Today being Sunday means someone somewhere (or rather in Brunei's context) a lot of ones are getting married in a lot of wheres but what gets me is that it has to be held at the height of noon. I have mentioned this once in a previous blog on spaces.msn about why must Brunei Malays have wedding ceremonies at the height of the day when the sun is right on top of us and the temperature is at its highest? For crying out loud, this is Brunei - a country smacked in the middle of the tropical equator with sunshine second to none. Maybe one day, one day, we will change the time of the ceremonies. I will start when my 6 year old son finally gets married in about two decades from now.
Two years ago, I was in Johor for my Malaysian cousin's wedding. It was a different wedding compared to the Brunei wedding. The jemputan (guests) were invited to come from about 10 am to 5 pm, so guests can actually choose to come at whatever time that suits them. You can come late if you have another 10 weddings to attend before that or come early if you have another 10 to go to. My uncle only had to prepare four tents instead of the 50 tents that we have over here in Brunei. We only served food to the guests when they come. But what I love is that we can avoid the hot noon sun if we wanted to. All in all, I thought that wedding ceremony was a lot more flexible than ours compared to the ones in Brunei.
Presumably the Malaysian wedding ceremony styles have changed to suit their culture and social changes.

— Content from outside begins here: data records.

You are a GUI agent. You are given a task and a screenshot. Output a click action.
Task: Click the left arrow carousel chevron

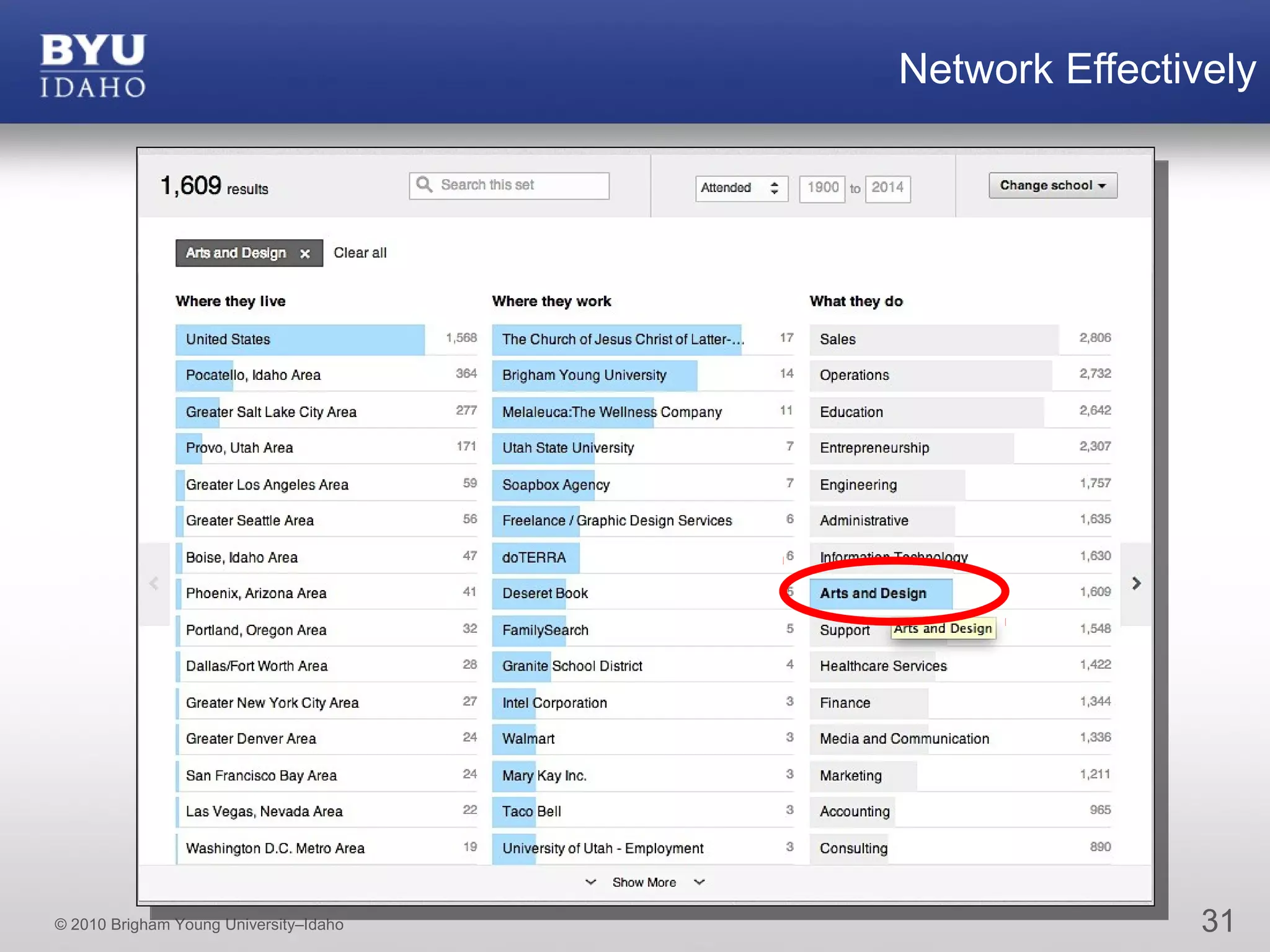(154, 583)
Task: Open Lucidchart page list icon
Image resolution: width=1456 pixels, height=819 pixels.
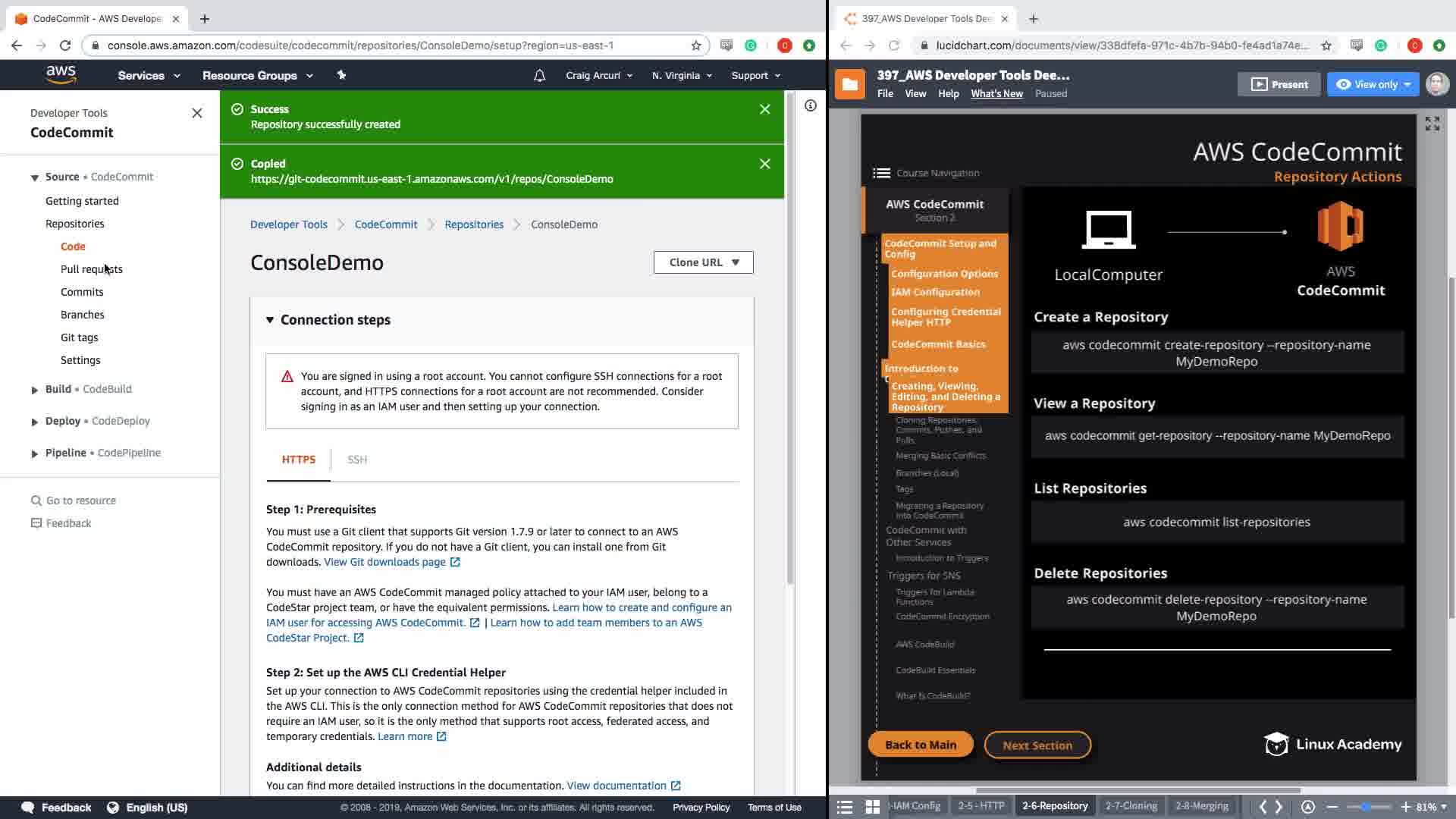Action: [845, 807]
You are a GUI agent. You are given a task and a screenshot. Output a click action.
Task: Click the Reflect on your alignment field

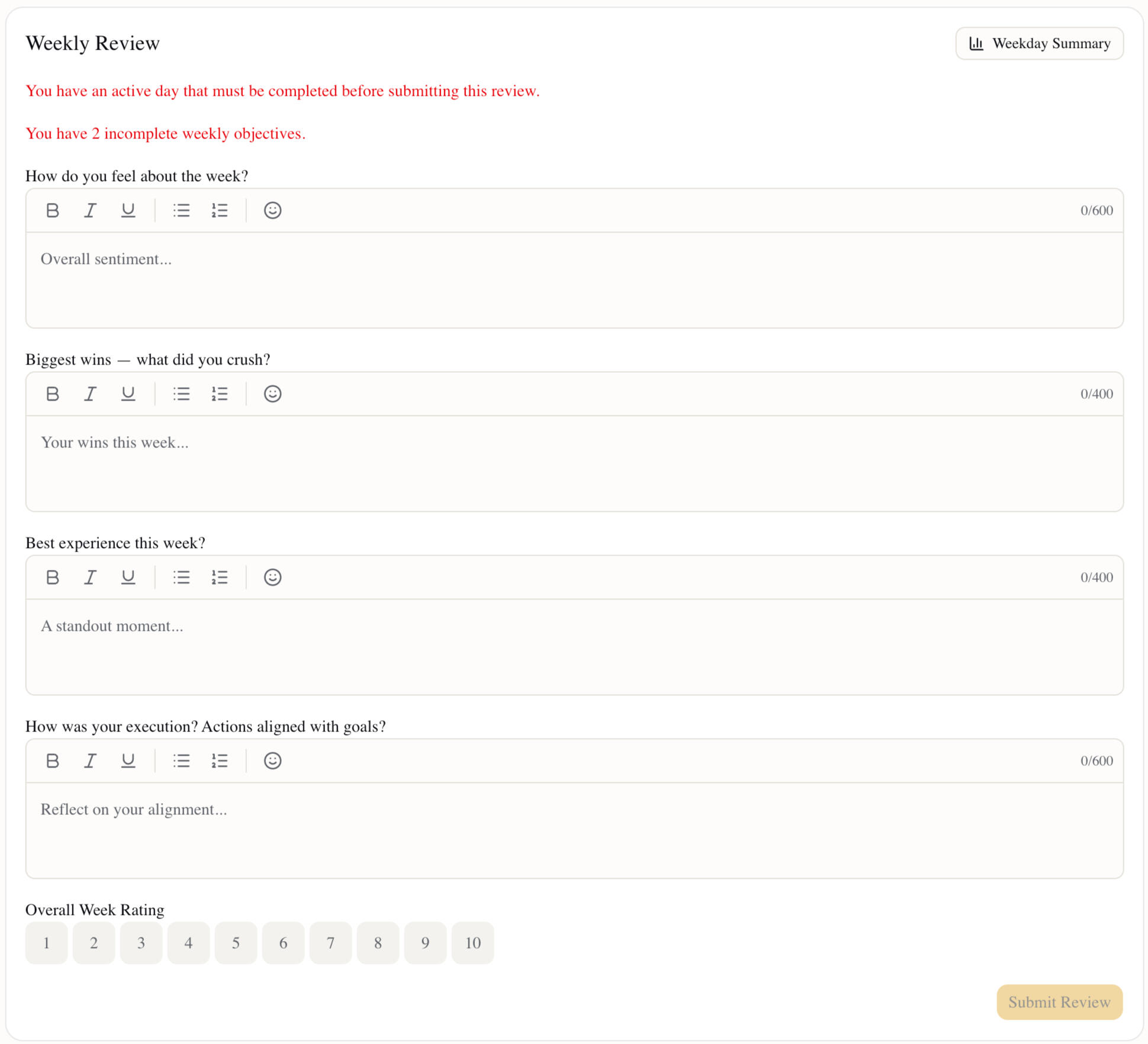tap(574, 830)
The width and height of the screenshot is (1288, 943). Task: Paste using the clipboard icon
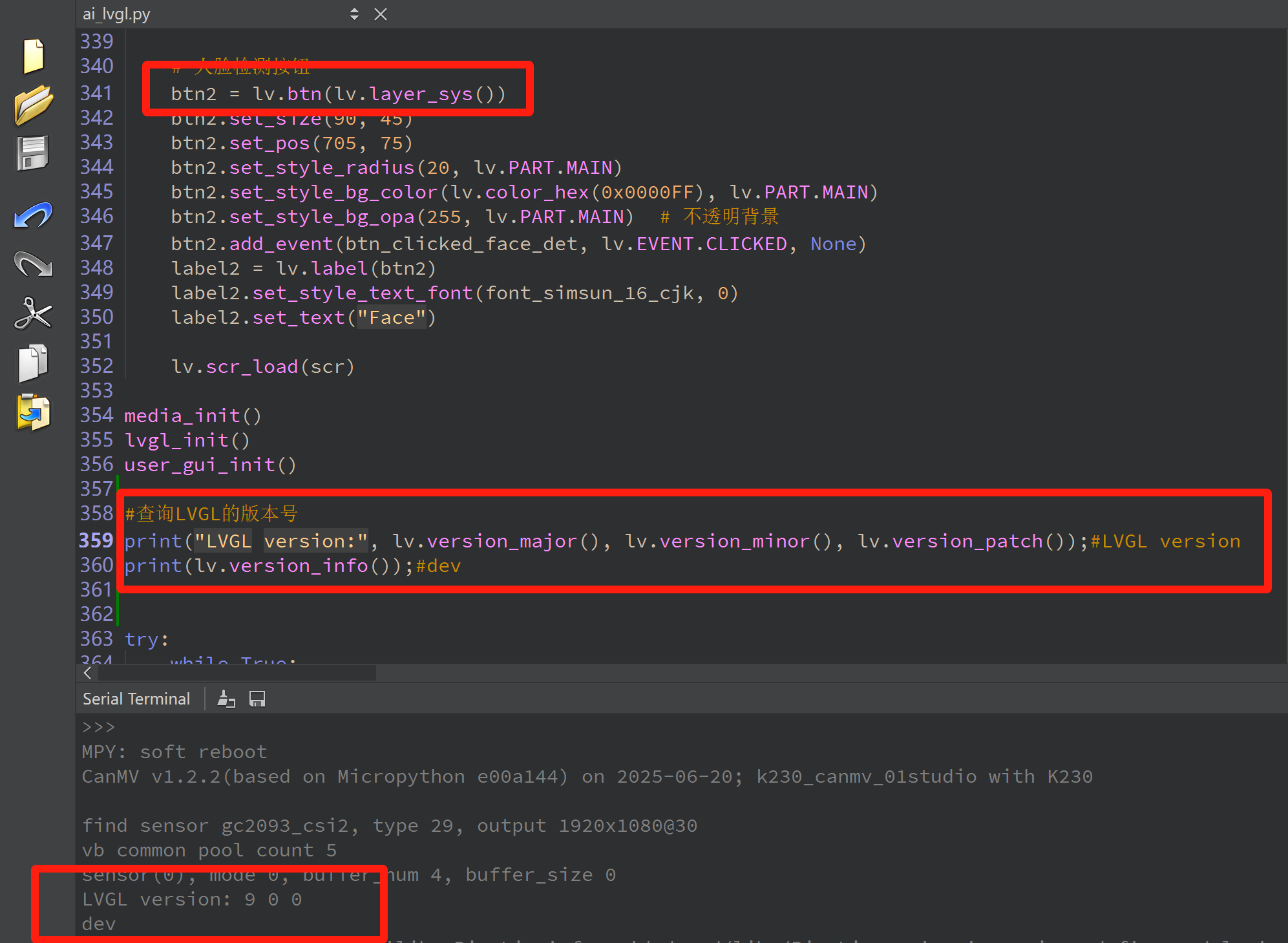click(x=33, y=412)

Our wedding ceremonies too have changed tremendously. For instance our tents which we now used are metal and can be dismantled and reused. About 25 years ago, I remembered if you want to hold a wedding ceremony, you have to construct your own tents or rather construct the frame complete with wooden or bamboo chairs and tables. You have to go rent the canvas for the top covering from someone; and before canvas arrived, you have to get coconut leaves as the roof covering. The food served too have changed. At the weddings, guests used to be served together with food, cigarettes (555 brand) and bananas. Prior to that, guests were even fetched from their houses. This was a Kampung Ayer practise which made the rounds even when our people had moved to the ground when guests were invited using perahus and on dry land, guests were invited by cars.
One practise which has disappeared is the 'sirih pinang' - this is when during the first night the groom and the bride retire together, they are asked to take with them a piece of white cloth. The purpose of which is to prove the existence of virgin blood to the family the next day. Hmmm. The first time I heard that, I have always wondered if whatever reason there was no blood. You better retire with a needle to get some spots on that white cloth! There are a number of other practises which remain but maybe I will reserve that for future blogs.